I much prefer getting to a point where I can do research on what the index split latch suspend means than creating and combing through thousands of tabular reports looking for variances.
So… What is an Index Page Split?
Robert Catterall (IBM) has a nice blog on a very similar issue. He is a Db2 performance expert. If you are experiencing some of these types of suspends in your environment, he also has some recommendations on actions you could take. Quoting directly from his blog here:
“An index page split occurs when Db2 has to insert an entry in an index page because of an insert (or an update of an indexed column) and that page is full. In that situation, a portion of the entries in the page will be moved to what had been an empty page in the index, so that there will be room in the formerly-full page for the new entry. What does Db2 data sharing have to do with this (and in the environment about which I’m writing, Db2 is running in data sharing mode)? In a data sharing system (versus a standalone Db2 subsystem), an index page split action has a greater impact on throughput because it forces a log-write operation.”

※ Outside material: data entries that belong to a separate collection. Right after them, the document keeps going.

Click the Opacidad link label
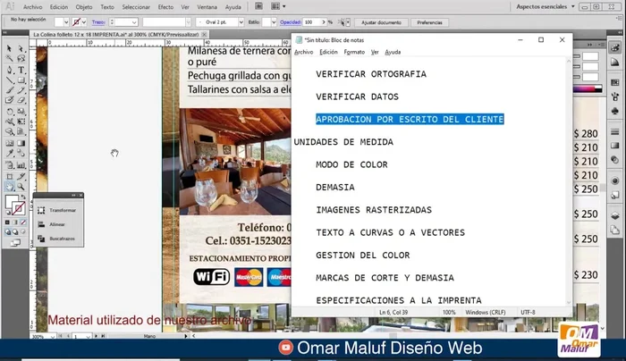 (x=290, y=20)
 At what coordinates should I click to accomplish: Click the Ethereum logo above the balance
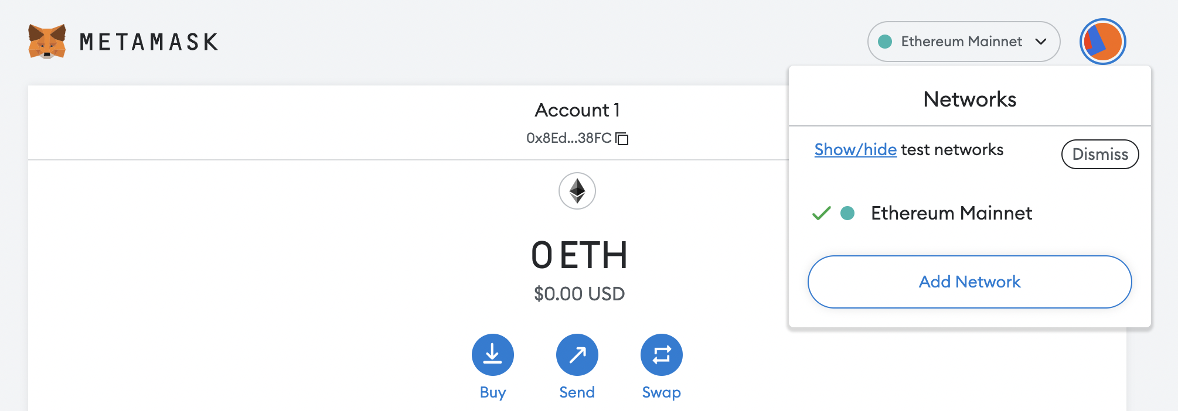(x=577, y=191)
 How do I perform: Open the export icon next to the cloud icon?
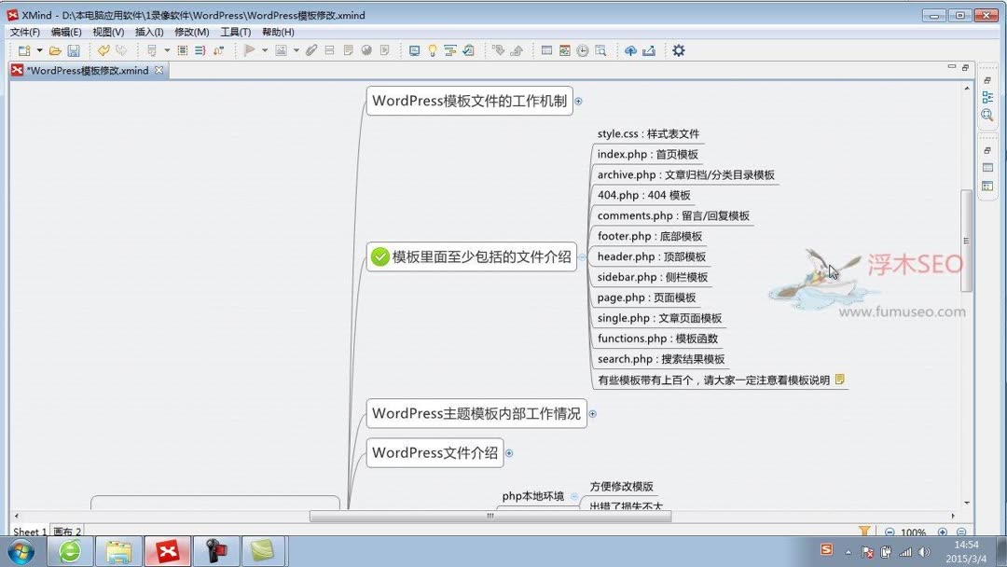650,50
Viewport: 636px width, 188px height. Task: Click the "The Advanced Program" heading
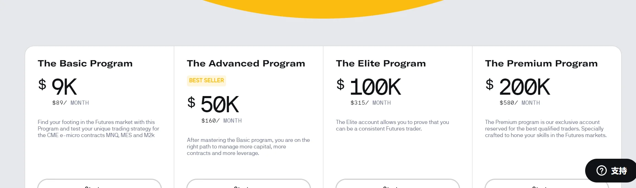pos(246,63)
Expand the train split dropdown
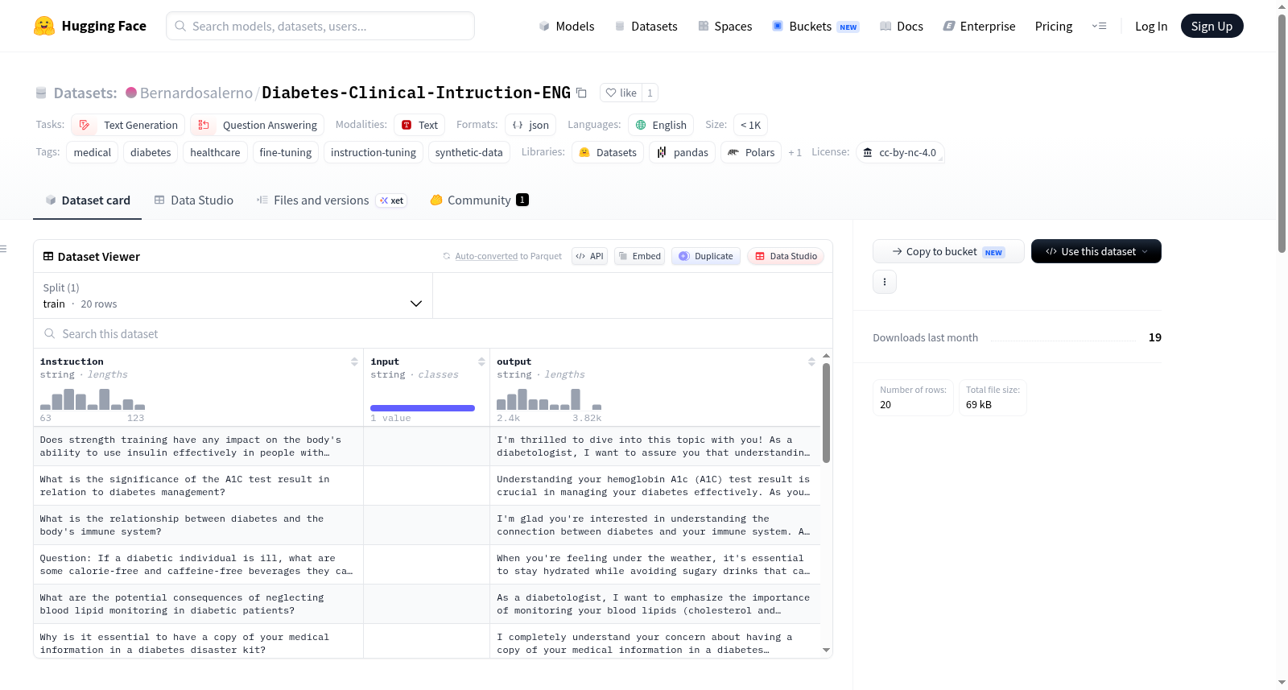This screenshot has width=1288, height=690. 233,295
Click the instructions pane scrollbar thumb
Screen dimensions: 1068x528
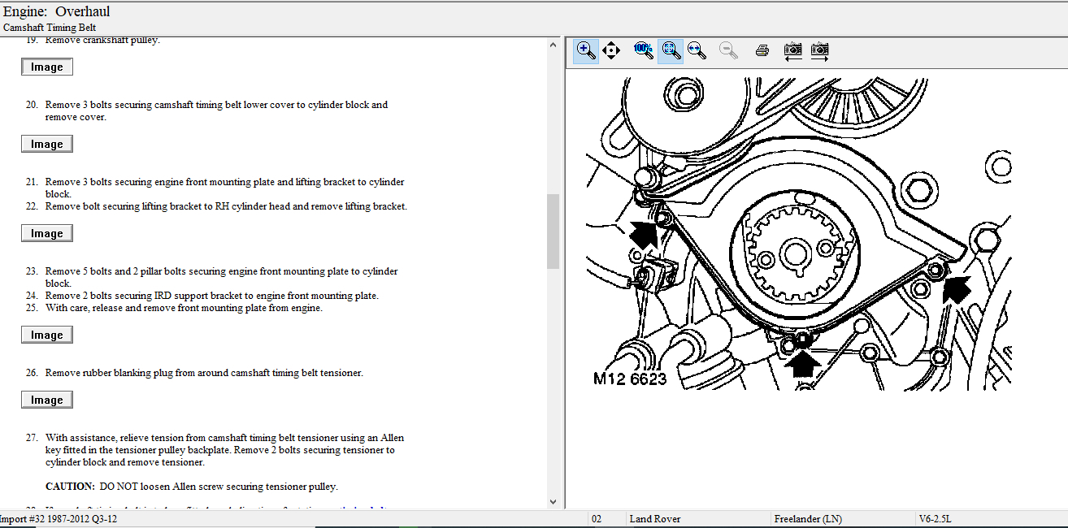point(553,232)
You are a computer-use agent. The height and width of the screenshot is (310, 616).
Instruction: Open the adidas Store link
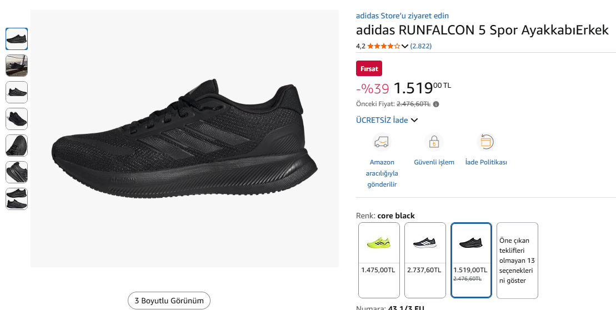point(402,16)
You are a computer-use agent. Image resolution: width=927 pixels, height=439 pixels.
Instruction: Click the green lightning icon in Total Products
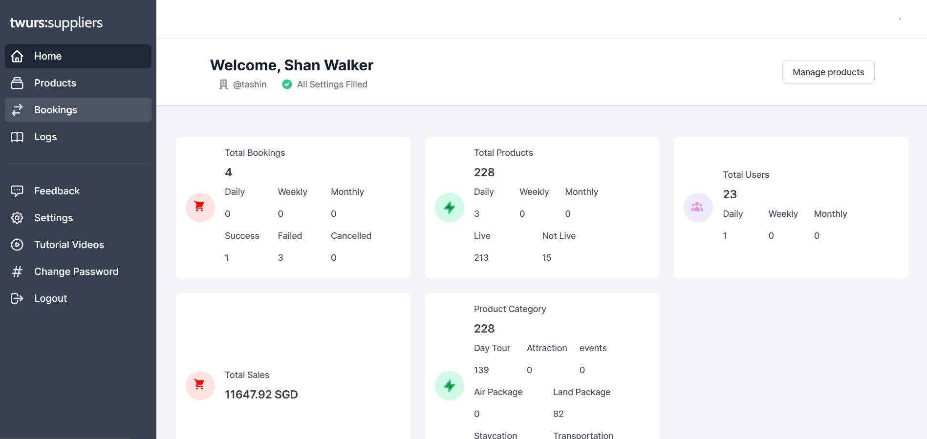449,207
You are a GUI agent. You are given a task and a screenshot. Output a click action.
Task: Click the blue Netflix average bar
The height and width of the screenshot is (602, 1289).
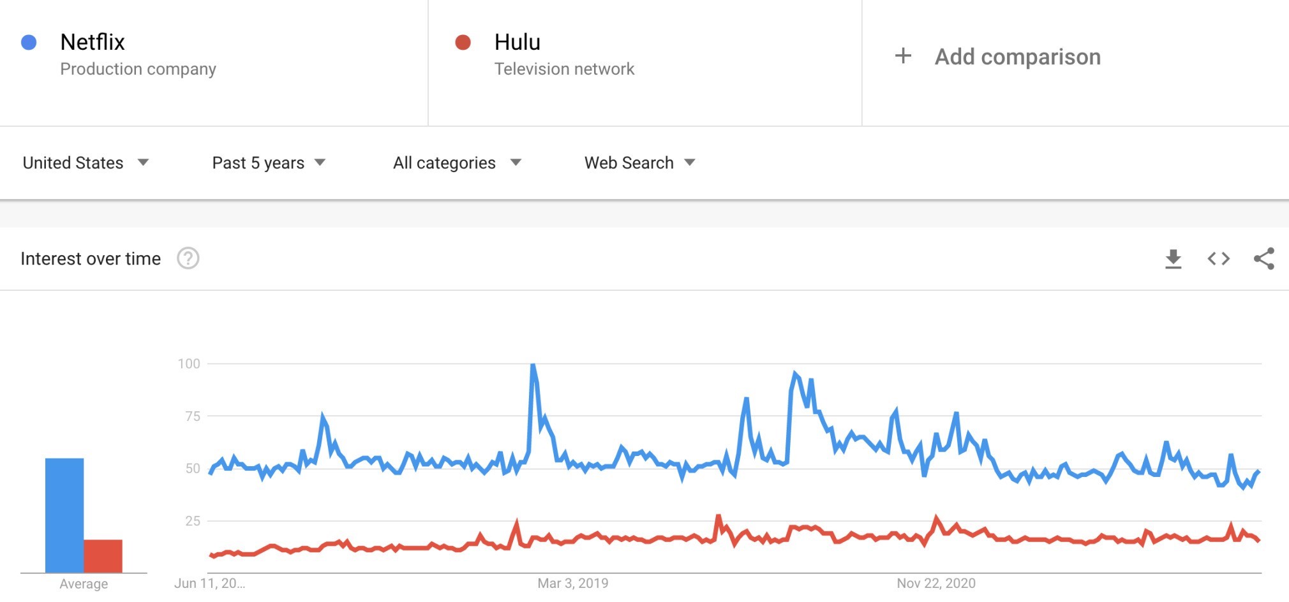point(64,515)
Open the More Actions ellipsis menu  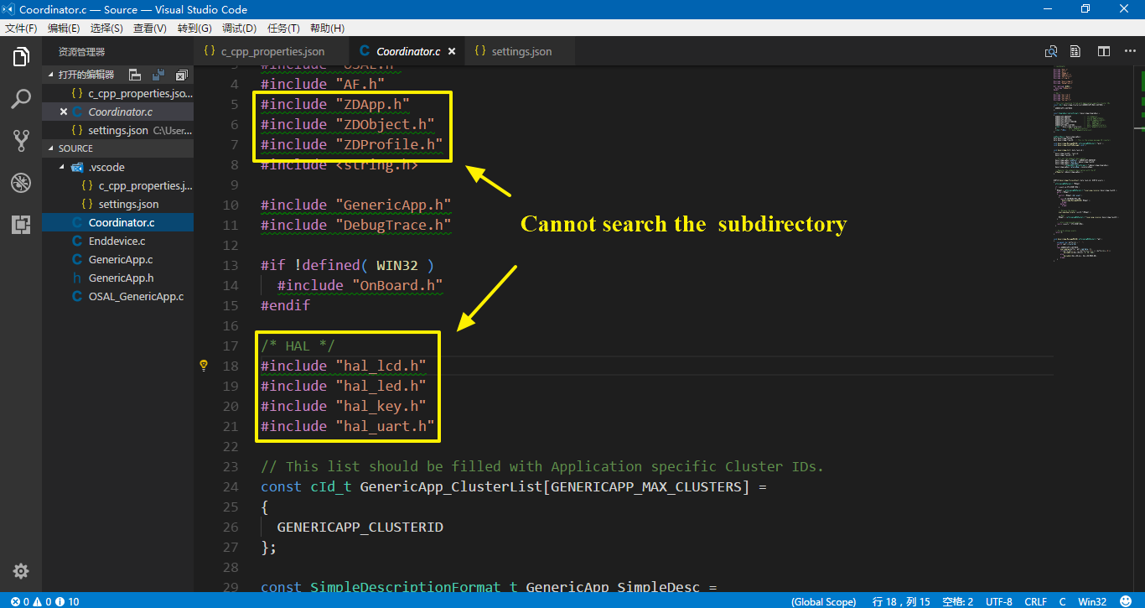click(x=1127, y=51)

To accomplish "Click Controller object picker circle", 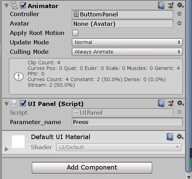I will [179, 14].
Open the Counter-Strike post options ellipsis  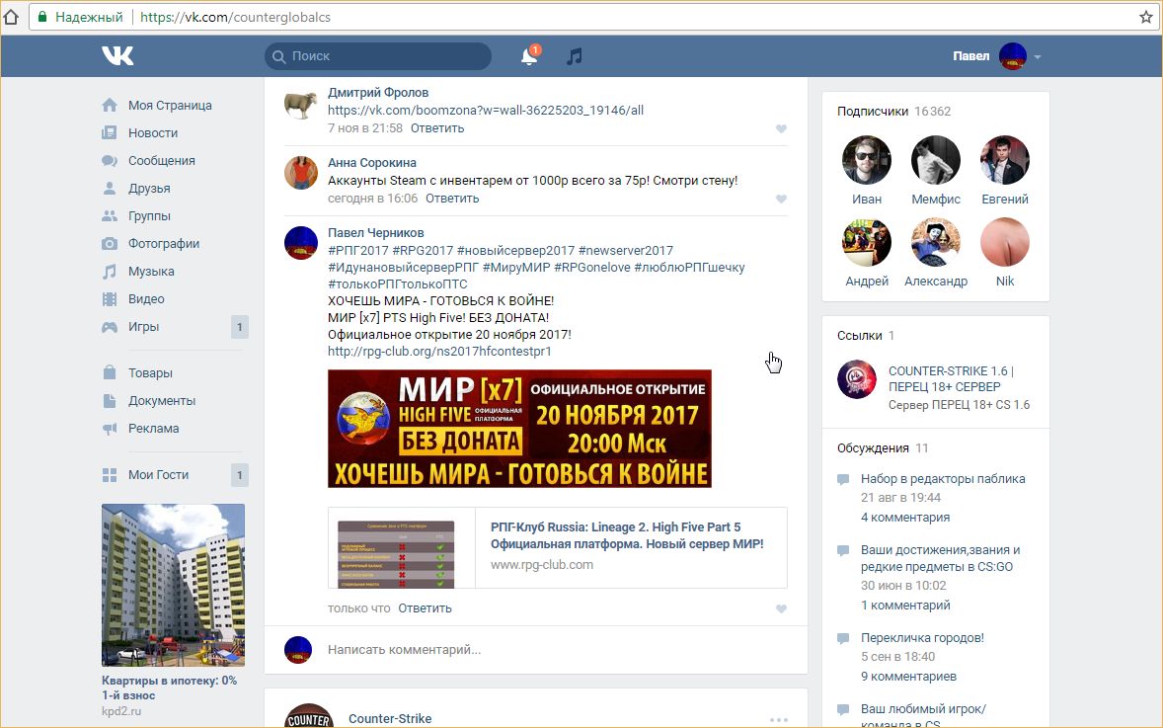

The logical next step actions take a bit more space than we have here, and since Robert has already outlined them well in his blog, I would refer to that if you need to investigate further.
A familiar toolset encourages one to explore. This is true in all kinds of things but is also true for performance analysis. While I’m not close to being a Db2 expert, my familiarity with a flexible solution that is easy to navigate has enabled me to learn and explore other subsystems within the z/OS infrastructure much more quickly and seamlessly. This encourages me to deepen my understanding of less familiar subsystems within z/OS and helps me become more skilled in these areas.
Rather than using my time to develop expertise in a subsystem specific solution, I can invest that time in reading more details about complex subsystem infrastructure details that drive performance. This is a great way to stay fresh and focused on the next challenge that arises.